Connecting With Culinary Trends

Where do consumers connect with culinary trends

While we often associate all things culinary with some Saturday evening “dining out” adventure at a restaurant downtown, the reality is that the American home is not that far behind the American restaurant in terms of proportional demand for distinctive vs. ordinary/routine flavor experiences. Analysis of Hartman Group Eating Occasions Compass data shows that 39% of restaurant-sourced eating occasions (including takeout) veer strongly toward interest in culinary aspects of eating (via fine urban restaurants and fast casual/cafes), whereas 29% of at-home eatings do (via cooking sauces/aids, deli prepared items, produce, seafood, meat departments).

• What this confirms is that there indeed is a portal connecting the restaurant world with the home meal culinary experience, even though there is some turbulence caused by lack of cooking skills.

• The connection between restaurant culinary experiences and food and beverage new product development is an important one. For example, in the realm of packaged foods manufacturers, snack foods are a typical entry point for experimentation with restaurant flavors. While it sounds somewhat mundane to “reinvent” a snack food like potato chips, consumers seem to welcome them with open arms (e.g., Kettle Chips). In other words, there is high permissibility with very familiar foods that might be amenable to flavor enhancements.

• To further illustrate, the potato chip has come a long way over the years and found great success reinvented with flavors like wasabi, garlic, a variety of herbs, and cracked pepper (to name a few). Spicing up a familiar staple with an interesting flavor like wasabi can be appreciated on a variety of levels by a diversity of consumers ranging from the foodie who is well versed in “all things wasabi” to the less culinary-inspired consumer who has no clue what wasabi is other than “a green and interesting flavor.”

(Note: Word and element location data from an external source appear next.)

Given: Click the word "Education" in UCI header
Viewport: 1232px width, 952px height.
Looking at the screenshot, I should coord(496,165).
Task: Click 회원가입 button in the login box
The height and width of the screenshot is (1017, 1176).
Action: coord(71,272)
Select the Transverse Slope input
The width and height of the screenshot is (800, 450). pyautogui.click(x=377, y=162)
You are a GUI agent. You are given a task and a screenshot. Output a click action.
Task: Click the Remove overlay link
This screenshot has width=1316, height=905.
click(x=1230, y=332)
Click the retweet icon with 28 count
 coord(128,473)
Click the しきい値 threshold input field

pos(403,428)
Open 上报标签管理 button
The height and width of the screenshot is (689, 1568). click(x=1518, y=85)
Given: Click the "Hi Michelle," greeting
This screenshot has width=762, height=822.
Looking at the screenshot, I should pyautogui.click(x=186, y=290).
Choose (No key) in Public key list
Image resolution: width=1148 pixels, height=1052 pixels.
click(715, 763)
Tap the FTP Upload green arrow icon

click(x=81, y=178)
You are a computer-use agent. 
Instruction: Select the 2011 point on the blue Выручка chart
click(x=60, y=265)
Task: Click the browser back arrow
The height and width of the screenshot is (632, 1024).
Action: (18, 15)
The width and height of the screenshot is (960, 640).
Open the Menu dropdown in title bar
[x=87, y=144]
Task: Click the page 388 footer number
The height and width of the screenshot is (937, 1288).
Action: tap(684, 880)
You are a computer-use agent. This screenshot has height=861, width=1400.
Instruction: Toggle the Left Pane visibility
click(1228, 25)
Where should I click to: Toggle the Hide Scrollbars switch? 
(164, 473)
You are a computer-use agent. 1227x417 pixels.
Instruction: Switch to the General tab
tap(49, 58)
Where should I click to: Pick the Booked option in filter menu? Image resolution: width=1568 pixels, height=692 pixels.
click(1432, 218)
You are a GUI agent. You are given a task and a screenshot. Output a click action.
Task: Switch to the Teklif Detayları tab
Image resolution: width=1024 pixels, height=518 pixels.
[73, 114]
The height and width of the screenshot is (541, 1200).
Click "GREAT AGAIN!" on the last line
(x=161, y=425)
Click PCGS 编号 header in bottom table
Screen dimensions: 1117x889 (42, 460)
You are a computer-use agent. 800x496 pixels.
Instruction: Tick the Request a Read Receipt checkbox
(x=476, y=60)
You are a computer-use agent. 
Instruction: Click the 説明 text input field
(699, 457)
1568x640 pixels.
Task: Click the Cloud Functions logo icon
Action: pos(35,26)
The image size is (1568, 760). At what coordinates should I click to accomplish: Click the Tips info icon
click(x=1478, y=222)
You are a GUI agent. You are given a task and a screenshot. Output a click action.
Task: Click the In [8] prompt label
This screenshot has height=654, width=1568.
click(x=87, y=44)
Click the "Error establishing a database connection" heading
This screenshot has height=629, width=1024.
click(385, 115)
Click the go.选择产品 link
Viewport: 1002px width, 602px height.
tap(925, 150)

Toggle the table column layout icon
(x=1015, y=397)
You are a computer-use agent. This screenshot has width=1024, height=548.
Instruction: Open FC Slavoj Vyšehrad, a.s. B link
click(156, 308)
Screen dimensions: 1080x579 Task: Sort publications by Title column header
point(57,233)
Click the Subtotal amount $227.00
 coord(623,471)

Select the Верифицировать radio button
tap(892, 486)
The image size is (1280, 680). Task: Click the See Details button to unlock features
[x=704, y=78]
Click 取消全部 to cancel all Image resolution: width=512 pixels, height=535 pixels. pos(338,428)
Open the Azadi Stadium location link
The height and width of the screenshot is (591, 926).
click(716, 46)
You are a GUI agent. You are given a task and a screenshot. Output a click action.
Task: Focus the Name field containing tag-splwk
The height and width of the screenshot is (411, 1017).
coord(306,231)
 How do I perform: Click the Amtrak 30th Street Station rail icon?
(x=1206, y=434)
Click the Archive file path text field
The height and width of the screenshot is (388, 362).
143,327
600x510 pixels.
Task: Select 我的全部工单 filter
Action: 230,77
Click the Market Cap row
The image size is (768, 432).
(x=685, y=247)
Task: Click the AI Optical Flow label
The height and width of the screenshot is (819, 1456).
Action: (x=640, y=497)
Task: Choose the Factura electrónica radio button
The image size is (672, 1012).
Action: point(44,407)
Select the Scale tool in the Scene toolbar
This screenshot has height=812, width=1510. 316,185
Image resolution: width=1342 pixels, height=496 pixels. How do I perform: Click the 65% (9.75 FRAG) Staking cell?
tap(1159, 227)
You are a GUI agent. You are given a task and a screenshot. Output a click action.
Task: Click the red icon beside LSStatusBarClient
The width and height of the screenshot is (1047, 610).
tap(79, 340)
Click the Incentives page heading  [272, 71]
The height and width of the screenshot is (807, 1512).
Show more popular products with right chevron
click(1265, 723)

• Overall, shoppers are increasingly seeking out higher-quality experiences when it comes to culinary experiences and are consistently hoping to find the new flavors and foods they experience in restaurants (e.g., local, seasonal, or ethnic) translated for them on store shelves. Opportunities await those food manufacturers and retailers innovative enough to capitalize on restaurant trends: consumers increasingly expect the surprise and delight experienced when dining out to be found in diverse packaged goods and prepared foods.